President of the National Agricultural Technology Institute
- In office 13 October 2009 – 20 November 2013
- Preceded by: Carlos Paz
- Succeeded by: Francisco Anglesio

Personal details
- Born: June 9, 1948 Viedma, Río Negro, Argentina
- Died: September 12, 2020 (aged 72)
- Education: National University of La Plata
- Profession: Agronomist

= Carlos Casamiquela =

Argentine agricultural engineer (1948–2020)

Carlos Horacio Casamiquela (9 June 1948 – 12 September 2020) was an Argentine agricultural engineer and public official. He was appointed Minister of Agriculture of Argentina in November 2013, replacing Norberto Yauhar.

==Biography==
Born in Viedma, Río Negro Province, Casamiquela studied Agricultural Engineering at the National University of La Plata, graduating in 1973. He also held degrees in Local Economic Development from the National University of General San Martín and the Autonomous University of Madrid, Spain. He joined the National Agricultural Technology Institute (INTA) in 1974 as a topsoil specialist, and in 1980 returned to his home province by way of a transfer to INTA's Río Negro Upper Valley Experimental Station. His work as researcher focused on irrigation needs for the orchard-rich Upper Valley, and he went on to direct the facility between 1984 and 1990. He authored the "Project for the Restructuring of Fruticulture in Argentina" (1986), among 15 published research papers.

Casamiquela was promoted to the post of INTA Regional Director for North Patagonia in 1990. He remained in the post until September 2003, when he was appointed Vice President of SENASA, the food safety regulatory office. The revival of the Agriculture Ministry as a cabinet-level office in 2009, and the appointment of Buenos Aires Province Legislator Julián Domínguez to the post, was followed by Casamiquela's appointment as President of the INTA by Minister Domínguez in October of that year. Casamiquela oversaw the continued revitalization of INTA, which grew from 3,500 employees in 2003 to 7,200 by 2010, while focusing its efforts on the promotion of local agriculture and small farmers (who employ 54% of all agricultural workers in Argentina). INTA's Prohuerta program, launched in 2005, provided assistance to 630,000 market gardens and 148,000 small farms by 2013, as well as 19,000 rural families in Haiti. Other highlights during his tenure include an instructional program for intensive agriculture methods initiated in South Africa, and the approval for import by China of two of INTA's GMO soy and one GMO maize varieties.
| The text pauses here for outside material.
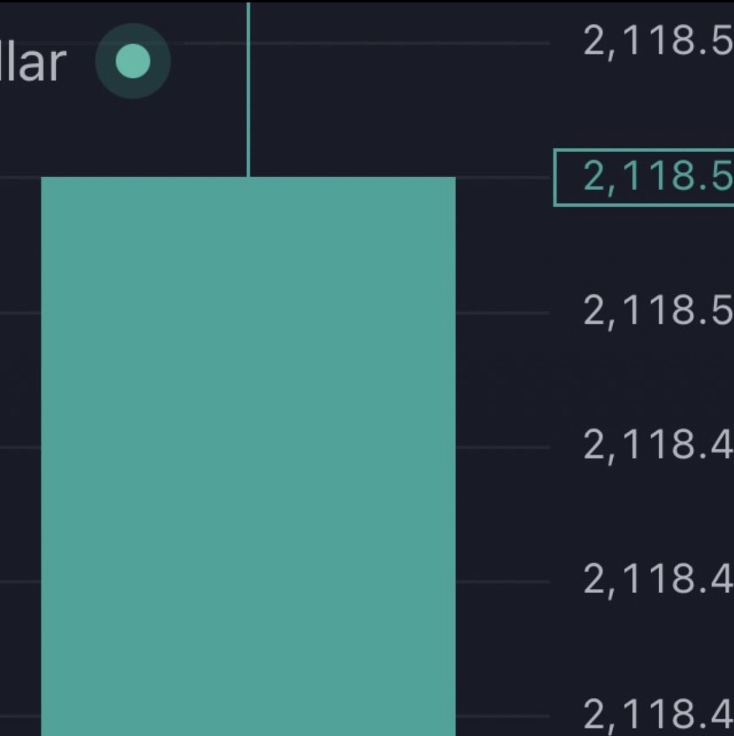Click the gridline stub beside the middle 2,118.4 label
This screenshot has width=734, height=736.
point(503,581)
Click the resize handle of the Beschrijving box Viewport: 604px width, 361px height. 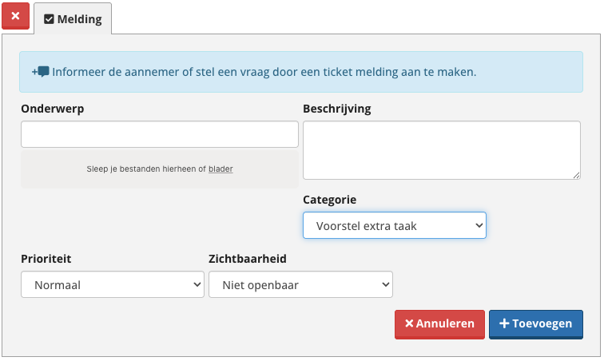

A cabinet reshuffle by President Cristina Fernández de Kirchner in late 2013 led to the resignation of Agriculture Minister Norberto Yauhar and his replacement by Casamiquela. His nomination was welcomed by the head of the influential Argentine Rural Confederations (CRA), Rubén Ferrero, who remarked that "we've know him for a long time, and he's knowledgeable about the problems facing agriculture in Argentina; we hope he'll be given the necessary latitude to implement the policy changes we've been advocating for some time now."

He died from COVID-19 on 12 September 2020, during the COVID-19 pandemic in Argentina.